Proposals for Incorporating Machine Learning in Mozilla Firefox

Friday June 18th, 2004

Blake Ross writes: "I will be doing research this summer at Stanford with Professor Andrew Ng about how we can incorporate machine learning into Firefox. We're looking for ideas that will make Firefox 2.0 blow every other browser out of the water. People who come up with the best 3-5 ideas win Gmail accounts, and if we implement your idea you'll be acknowledged in both our paper and in Firefox credits. Your idea will also be appreciated by the millions of people who use Firefox :-).
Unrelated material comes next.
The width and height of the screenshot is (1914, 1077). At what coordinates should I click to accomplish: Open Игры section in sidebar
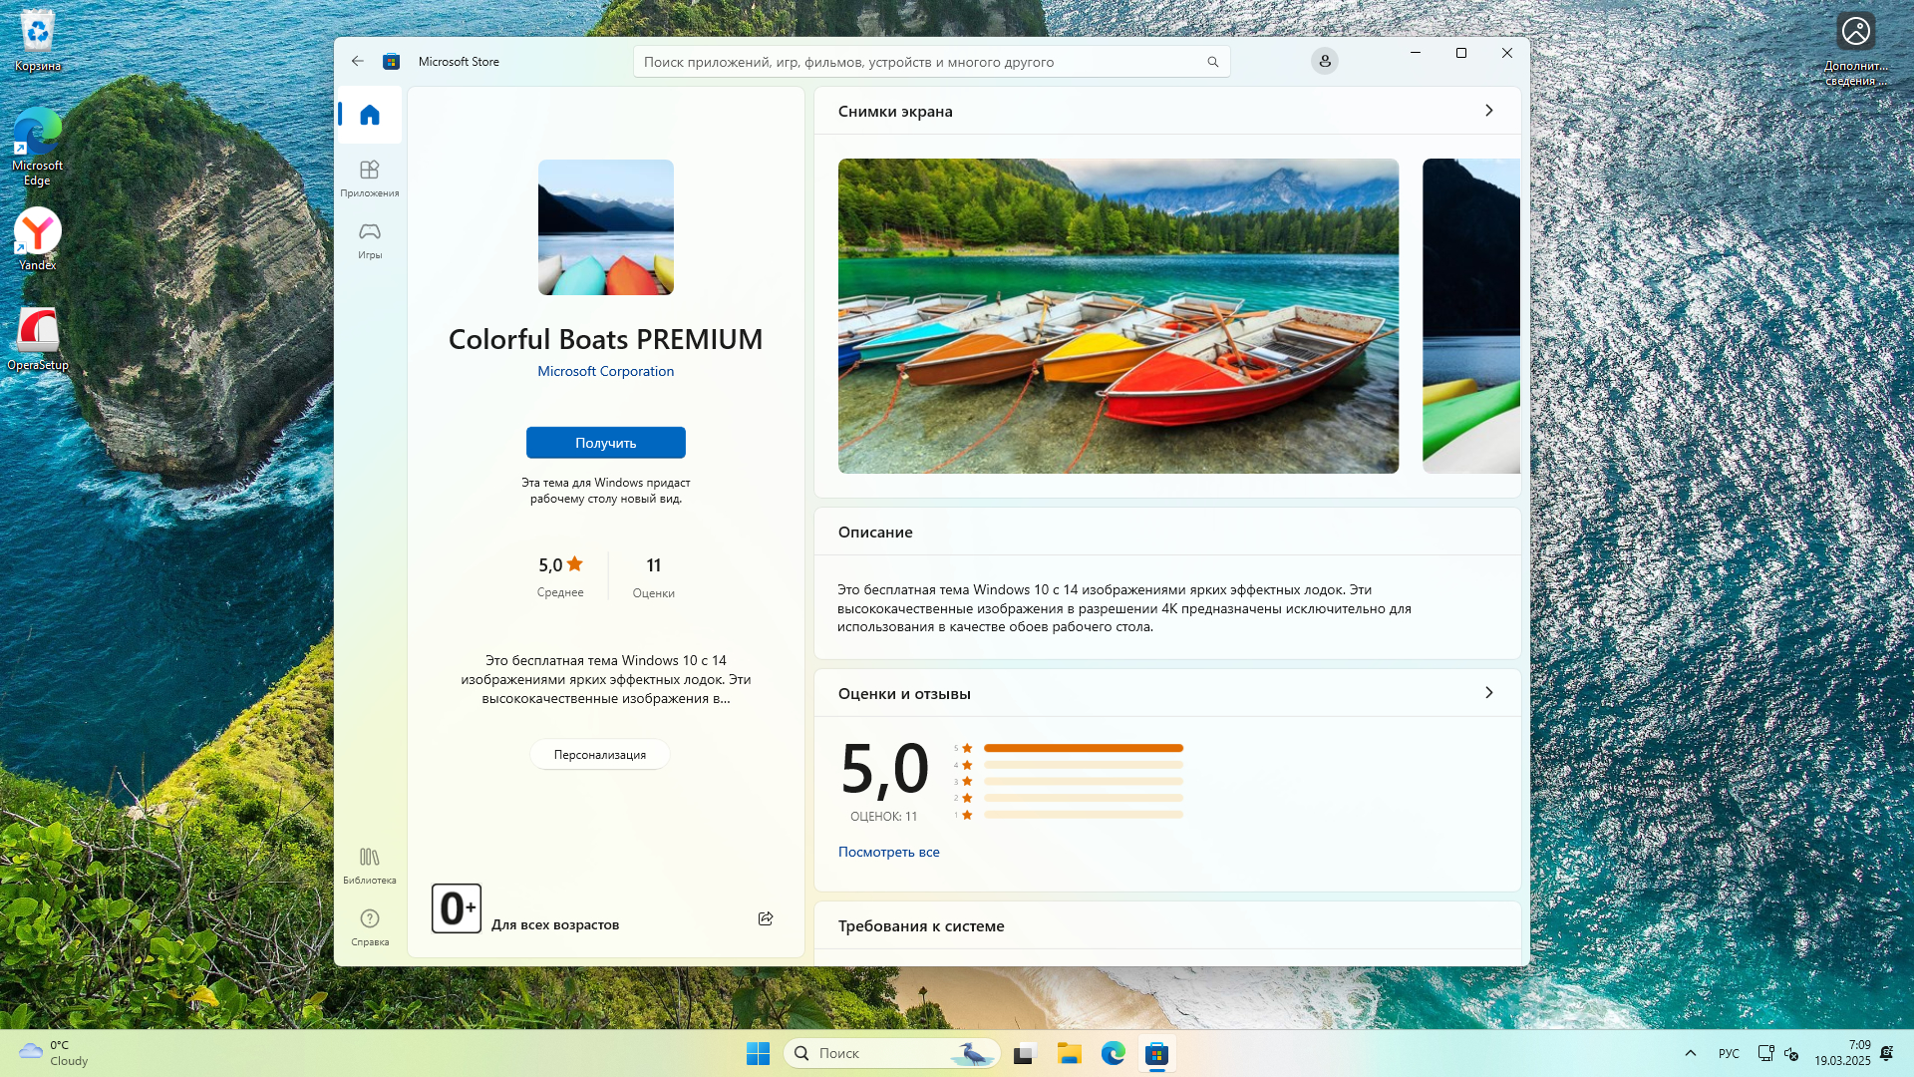370,239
We'll also entertain Thunderbird proposals."


#34 Re: Learned Screen Scraping ?

by alan8373 <alan8373@deronyan.com>

Saturday June 19th, 2004 8:20 PM

You are replying to this message

It's me again -- I had some more thoughts on my idea above - this could really be applied to almost ANY site - not just news sites. We could teach firefox to 'scrape' any site and just get the guts of what we actually want. Also, maybe we could setup a central repository to store other people's settings for scraped sites so that firefox could refer to this site whenever it goes to any page. Imagine going to a site you've never visited before, and only seeing GUTS - no banners no junk. All of this could be collectively worked on by everyone in the community for every site on the Net. Way cool!! Also, what if we started to incorporate these into an RSS type engine. Imagine getting RSS feeds with the actual body of a news story - and nothing else. You'd never have to visit the actual site again to get the whole story after getting only an RSS teaser or headline. Imagine how the advertisers would be pooping in their pants if Firefox and some sister web site / service provided the Net's only completely ad-free web browsing experience. Sorry for rambling, but I'm thinking more and more that maybe this is good stuff here ... What if this scraping ability was extended into a completely automated feature such that the browser would use bayesian type filtering at the html element level to determine which portions of a web page were 'spam' - ads and such, and what was actually the real guts of the page. Think of SpamAssasin - but run once for each html block on a page. I apologize for the long-winded-ness of this, but I just had to get these ideas out.